It’s an amazing story, when you think about it. In an era before the current everything-is-content era, music videos straddled the line. Their central underpinning, like all promotion, was “buy/consume/wear/do this.” Yet somehow they managed to inject whimsy, joy and even a sense of menace into the process. A great percentage of videos look ridiculous and self-parodic in hindsight. But at the time? The entire operation felt revolutionary.
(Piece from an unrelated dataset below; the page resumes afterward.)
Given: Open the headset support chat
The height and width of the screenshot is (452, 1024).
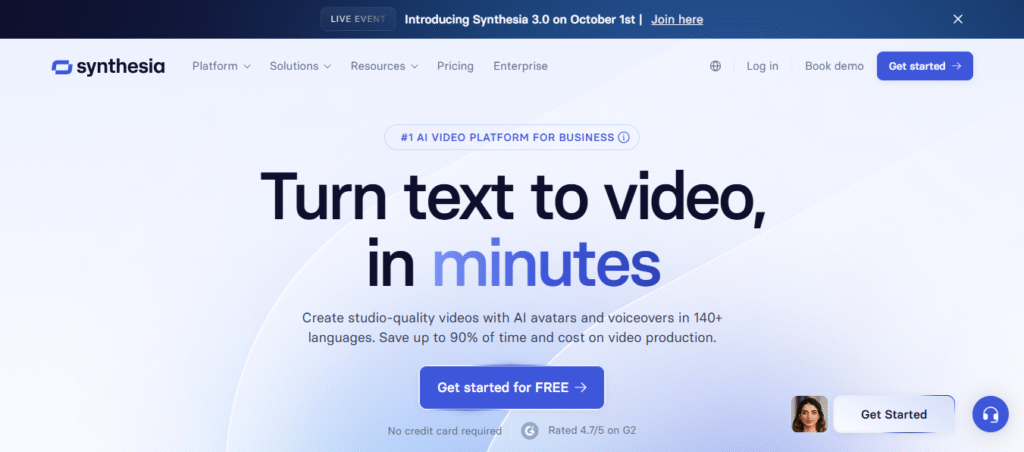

To give these half-formed thoughts a test-drive, I spent part of the morning looking at modern-day music videos. Keeping in mind that I’m an old person awash in nostalgia and frozen in time pop-culturally, I got bored and disoriented within ten minutes. The Big Data video (and especially its f-bombing companion site) does meta-commentary really well. Taylor Swift (“Tay-Tay”) appears to have a sense of humor. That’s as far as I got.

My God - how did we watch music videos for four hours at a time back in the day? The obvious answer is “because no Internet, dummy.” But still.

My music-video walkabout came with one disappointment. Duran Duran has been on a press rampage in recent days, touting a new record (I will always say “record”) and affirming their musical relevance to anyone who will dutifully transcribe their witticisms. Yet two weeks before the new music is set to be released, there’s no video. What, is the record company no longer willing to pick up the tab for plane tickets to Sri Lanka and five cinematographers-cum-llama-handlers? Lousy unruly llamas. This depressed me.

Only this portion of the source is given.